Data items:

● ● ● ●

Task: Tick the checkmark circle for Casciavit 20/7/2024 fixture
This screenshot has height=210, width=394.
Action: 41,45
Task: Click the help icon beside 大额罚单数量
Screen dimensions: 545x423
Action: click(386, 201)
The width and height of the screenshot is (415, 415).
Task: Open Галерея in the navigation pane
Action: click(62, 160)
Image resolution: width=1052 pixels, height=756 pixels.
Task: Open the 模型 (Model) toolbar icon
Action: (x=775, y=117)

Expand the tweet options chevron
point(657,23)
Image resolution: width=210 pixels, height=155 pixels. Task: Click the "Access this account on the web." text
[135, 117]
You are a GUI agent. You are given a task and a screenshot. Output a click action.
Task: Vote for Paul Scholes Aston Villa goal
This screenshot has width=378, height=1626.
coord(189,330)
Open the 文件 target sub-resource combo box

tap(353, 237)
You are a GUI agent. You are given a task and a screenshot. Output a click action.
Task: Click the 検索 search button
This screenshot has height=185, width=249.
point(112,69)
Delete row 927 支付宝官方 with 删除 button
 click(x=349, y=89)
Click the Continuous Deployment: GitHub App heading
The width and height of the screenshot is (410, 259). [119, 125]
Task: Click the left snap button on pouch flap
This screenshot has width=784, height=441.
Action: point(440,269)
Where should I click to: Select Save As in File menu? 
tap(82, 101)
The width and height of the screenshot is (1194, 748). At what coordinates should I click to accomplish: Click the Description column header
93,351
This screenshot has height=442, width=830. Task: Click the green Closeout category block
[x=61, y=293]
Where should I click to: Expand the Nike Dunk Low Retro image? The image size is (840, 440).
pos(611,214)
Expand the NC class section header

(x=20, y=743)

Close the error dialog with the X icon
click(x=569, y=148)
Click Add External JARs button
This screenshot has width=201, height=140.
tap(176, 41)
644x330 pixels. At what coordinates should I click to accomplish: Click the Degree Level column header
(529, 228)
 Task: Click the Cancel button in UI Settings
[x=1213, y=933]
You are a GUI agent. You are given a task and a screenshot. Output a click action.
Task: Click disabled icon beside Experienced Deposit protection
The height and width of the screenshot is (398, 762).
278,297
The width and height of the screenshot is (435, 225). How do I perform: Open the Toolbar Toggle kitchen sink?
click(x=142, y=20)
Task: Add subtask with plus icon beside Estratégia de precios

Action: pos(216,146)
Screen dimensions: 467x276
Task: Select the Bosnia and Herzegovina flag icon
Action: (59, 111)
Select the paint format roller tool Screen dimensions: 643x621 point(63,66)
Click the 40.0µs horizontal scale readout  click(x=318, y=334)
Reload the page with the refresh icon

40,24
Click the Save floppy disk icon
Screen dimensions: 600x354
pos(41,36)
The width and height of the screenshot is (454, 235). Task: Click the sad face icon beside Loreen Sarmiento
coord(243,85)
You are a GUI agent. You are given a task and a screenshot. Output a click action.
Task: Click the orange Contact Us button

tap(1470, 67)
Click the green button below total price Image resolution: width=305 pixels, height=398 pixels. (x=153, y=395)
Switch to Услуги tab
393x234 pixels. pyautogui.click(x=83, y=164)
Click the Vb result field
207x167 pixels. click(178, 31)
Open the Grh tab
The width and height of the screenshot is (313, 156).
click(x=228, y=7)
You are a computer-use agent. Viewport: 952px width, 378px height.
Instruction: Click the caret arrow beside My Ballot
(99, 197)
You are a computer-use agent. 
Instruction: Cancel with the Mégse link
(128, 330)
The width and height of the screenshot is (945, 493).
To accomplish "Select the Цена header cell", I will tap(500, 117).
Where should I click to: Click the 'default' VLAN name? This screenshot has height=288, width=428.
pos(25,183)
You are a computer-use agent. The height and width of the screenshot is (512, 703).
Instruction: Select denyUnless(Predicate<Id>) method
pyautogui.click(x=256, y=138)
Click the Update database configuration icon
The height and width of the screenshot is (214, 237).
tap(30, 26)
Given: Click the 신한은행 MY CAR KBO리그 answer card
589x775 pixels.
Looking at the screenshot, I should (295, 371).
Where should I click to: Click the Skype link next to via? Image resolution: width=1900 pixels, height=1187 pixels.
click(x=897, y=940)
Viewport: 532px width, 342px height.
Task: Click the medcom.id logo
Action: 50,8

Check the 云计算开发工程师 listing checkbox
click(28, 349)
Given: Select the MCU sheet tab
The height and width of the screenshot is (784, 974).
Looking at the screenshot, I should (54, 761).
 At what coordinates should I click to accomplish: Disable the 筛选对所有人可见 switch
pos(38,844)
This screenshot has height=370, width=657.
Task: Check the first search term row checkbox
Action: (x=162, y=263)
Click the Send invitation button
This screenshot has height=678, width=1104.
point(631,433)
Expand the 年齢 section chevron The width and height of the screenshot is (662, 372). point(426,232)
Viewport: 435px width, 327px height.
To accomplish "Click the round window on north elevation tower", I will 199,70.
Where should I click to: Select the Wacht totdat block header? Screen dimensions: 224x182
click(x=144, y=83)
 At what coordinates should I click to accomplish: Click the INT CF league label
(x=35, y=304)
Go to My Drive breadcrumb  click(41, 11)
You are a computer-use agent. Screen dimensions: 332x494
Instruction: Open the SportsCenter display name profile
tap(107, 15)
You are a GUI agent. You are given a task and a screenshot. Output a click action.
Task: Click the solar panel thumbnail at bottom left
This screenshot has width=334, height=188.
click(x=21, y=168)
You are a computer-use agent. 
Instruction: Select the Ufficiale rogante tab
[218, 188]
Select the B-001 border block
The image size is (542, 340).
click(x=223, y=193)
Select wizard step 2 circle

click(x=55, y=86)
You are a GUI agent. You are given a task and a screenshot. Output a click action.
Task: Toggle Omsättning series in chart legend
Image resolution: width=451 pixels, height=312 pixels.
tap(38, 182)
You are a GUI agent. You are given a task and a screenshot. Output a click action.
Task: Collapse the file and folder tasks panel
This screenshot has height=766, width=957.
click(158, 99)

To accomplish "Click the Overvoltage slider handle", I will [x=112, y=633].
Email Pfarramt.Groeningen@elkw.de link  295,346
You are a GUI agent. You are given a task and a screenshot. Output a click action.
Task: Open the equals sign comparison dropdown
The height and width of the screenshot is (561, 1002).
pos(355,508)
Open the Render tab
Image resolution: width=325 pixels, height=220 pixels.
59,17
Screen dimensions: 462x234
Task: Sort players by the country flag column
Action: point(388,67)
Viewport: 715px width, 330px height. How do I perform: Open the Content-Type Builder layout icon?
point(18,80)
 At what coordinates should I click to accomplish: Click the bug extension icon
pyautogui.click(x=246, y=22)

● ● ● ●

YOUR TASK: Pull every line containing the word "left" out of the entries above.

ANSWER TO THE PROBLEM:
Task: Click the left snap button on pouch flap
Task: Click the solar panel thumbnail at bottom left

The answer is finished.